The conversation came in the context of actions by President Donald Trump, who will undo Obama-era guidelines on affirmative action for the Department of Education and Department of Justice.

Describing “black and brown people” as “historically denied [and] maligned,” Dyson called for “African-American and Latino populations” to receive “compensation” via the consideration of their race and ethnicity as meritorious “extra academic [and] extracurricular” achievements.

Dyson also said “white students… need to have the benefit” of “diversity” via education with “black students and brown students.”

Dyson criticized the Trump administration for “reject[ing] the principle of diversity as the predicate for expanding the minds of American students so that we understand race, class, culture, gender, and the like.”

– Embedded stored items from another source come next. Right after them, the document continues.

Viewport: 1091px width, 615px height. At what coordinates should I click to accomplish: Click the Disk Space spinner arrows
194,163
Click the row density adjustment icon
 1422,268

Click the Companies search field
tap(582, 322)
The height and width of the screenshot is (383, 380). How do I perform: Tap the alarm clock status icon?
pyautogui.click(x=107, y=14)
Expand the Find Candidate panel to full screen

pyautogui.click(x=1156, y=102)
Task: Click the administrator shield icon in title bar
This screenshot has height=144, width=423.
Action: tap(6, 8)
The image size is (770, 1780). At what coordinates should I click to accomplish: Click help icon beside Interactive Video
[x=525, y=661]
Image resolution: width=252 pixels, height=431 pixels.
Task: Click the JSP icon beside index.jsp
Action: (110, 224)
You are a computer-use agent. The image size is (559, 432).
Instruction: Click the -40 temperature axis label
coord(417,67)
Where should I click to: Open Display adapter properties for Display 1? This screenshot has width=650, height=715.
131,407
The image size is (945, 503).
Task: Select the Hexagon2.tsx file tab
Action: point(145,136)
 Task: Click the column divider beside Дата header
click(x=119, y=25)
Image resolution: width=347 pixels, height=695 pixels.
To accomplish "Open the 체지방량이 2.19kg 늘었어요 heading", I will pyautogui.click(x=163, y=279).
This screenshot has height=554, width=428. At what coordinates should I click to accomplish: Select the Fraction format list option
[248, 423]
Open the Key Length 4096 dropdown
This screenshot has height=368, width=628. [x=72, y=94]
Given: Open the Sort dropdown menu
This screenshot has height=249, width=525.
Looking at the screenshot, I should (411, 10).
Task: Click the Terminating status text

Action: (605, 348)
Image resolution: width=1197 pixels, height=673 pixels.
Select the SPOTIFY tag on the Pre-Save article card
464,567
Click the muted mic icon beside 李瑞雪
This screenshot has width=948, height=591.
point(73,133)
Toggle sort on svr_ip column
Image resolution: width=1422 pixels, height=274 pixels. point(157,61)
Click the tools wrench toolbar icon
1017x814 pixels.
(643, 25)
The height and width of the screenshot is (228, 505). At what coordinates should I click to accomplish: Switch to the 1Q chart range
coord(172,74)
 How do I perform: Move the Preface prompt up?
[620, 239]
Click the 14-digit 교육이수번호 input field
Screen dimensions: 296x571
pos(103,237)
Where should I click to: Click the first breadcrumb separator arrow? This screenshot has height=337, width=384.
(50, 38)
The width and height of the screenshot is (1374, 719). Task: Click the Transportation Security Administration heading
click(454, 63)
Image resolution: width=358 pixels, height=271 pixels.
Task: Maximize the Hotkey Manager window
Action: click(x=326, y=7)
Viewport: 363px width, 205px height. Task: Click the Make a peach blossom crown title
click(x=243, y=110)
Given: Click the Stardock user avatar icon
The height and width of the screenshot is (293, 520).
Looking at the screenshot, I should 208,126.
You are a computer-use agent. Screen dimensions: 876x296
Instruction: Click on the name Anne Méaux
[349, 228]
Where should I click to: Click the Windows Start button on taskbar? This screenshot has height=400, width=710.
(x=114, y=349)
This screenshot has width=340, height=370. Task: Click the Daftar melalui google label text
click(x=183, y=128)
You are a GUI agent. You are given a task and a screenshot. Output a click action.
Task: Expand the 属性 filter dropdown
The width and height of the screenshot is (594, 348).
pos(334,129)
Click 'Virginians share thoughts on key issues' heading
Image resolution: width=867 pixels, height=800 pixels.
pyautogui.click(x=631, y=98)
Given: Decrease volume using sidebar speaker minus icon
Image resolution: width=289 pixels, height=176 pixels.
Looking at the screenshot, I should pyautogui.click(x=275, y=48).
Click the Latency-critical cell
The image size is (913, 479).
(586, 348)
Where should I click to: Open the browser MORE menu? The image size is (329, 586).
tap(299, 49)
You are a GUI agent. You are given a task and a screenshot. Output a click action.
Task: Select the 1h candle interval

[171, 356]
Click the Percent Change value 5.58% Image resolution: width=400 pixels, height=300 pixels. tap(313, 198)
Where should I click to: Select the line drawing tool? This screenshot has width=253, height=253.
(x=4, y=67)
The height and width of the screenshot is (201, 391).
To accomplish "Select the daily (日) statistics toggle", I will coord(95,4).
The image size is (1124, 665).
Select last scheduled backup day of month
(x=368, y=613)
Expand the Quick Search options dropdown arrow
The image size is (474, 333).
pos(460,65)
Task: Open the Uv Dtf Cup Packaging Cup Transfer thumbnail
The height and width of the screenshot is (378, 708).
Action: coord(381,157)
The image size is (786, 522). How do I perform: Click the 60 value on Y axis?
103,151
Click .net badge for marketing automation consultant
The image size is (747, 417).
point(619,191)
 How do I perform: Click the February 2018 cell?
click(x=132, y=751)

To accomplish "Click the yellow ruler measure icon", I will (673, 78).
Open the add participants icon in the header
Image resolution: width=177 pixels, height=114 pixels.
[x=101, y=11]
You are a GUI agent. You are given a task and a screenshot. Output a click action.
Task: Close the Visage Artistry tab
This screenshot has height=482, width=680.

Partial transcript below, via CNN.

DYSON: Look, already it was illegal to have a quota. That is to say we’re going to make up for the numbers of black and brown people who have been historically denied or compensation to make up for the historically maligned African-American and Latino populations.

But what it does suggest is that there should be a consideration of race and a holistic understanding of how college administration — college admissions are administered.

So in that case, race is a figure — a significant feature among many others when considering a person so that diversity enhances not only African-American and Latino people who have been denied access but those white students who need to have the benefit of those black students and brown students.

For instance, think about the fact we would have far fewer people inclined to call the police on strange-acting black or brown people if they actually had a college course with them and interacted with them.

But secondly, what’s interesting here — we’re not talking about the masses of college and universities here. We’re speaking about the intense competition for the elite — the top echelon. So that 15 percent of college-aged students are black and yet there are only six percent at these elite institutions. Latinos, 22 percent of the population and only 13 percent at these elite colleges.

And what the Trump administration has done here is rejected the principle of diversity as the predicate for expanding the minds of American students so that we understand race, class, culture, gender, and the like.

They usually quote Martin Luther King, Jr. who said judge me by the content of the character, not the color of my skin. But, Martin Luther King, Jr., in 1963 in his book “Why We Can’t Wait,” said that if the nation has done something special against the Negro (as we were then called) for 240 years, the nation must do now something special for the Negro.

So merit is dependent upon who counts what is meritorious.

Think about this. When people used to get access to schools they were like you’re a violin player from Vermont and we have a deficit of people from there. There were always extra academic, extracurricular considerations to play in terms of the doling out who got into these schools and that. So, race was one among many others. If race has been used as a demerit, it has to be constituted as a merit.

Dyson is a professor of sociology at Georgetown University’s department of African American studies. He has instructed courses titled “Hip Hop Culture: Origins/Meaning/Consequences,” “Sociology/Hip-Hop: Urban Theodicy Jay-Z,” and “Barack Obama and Race.”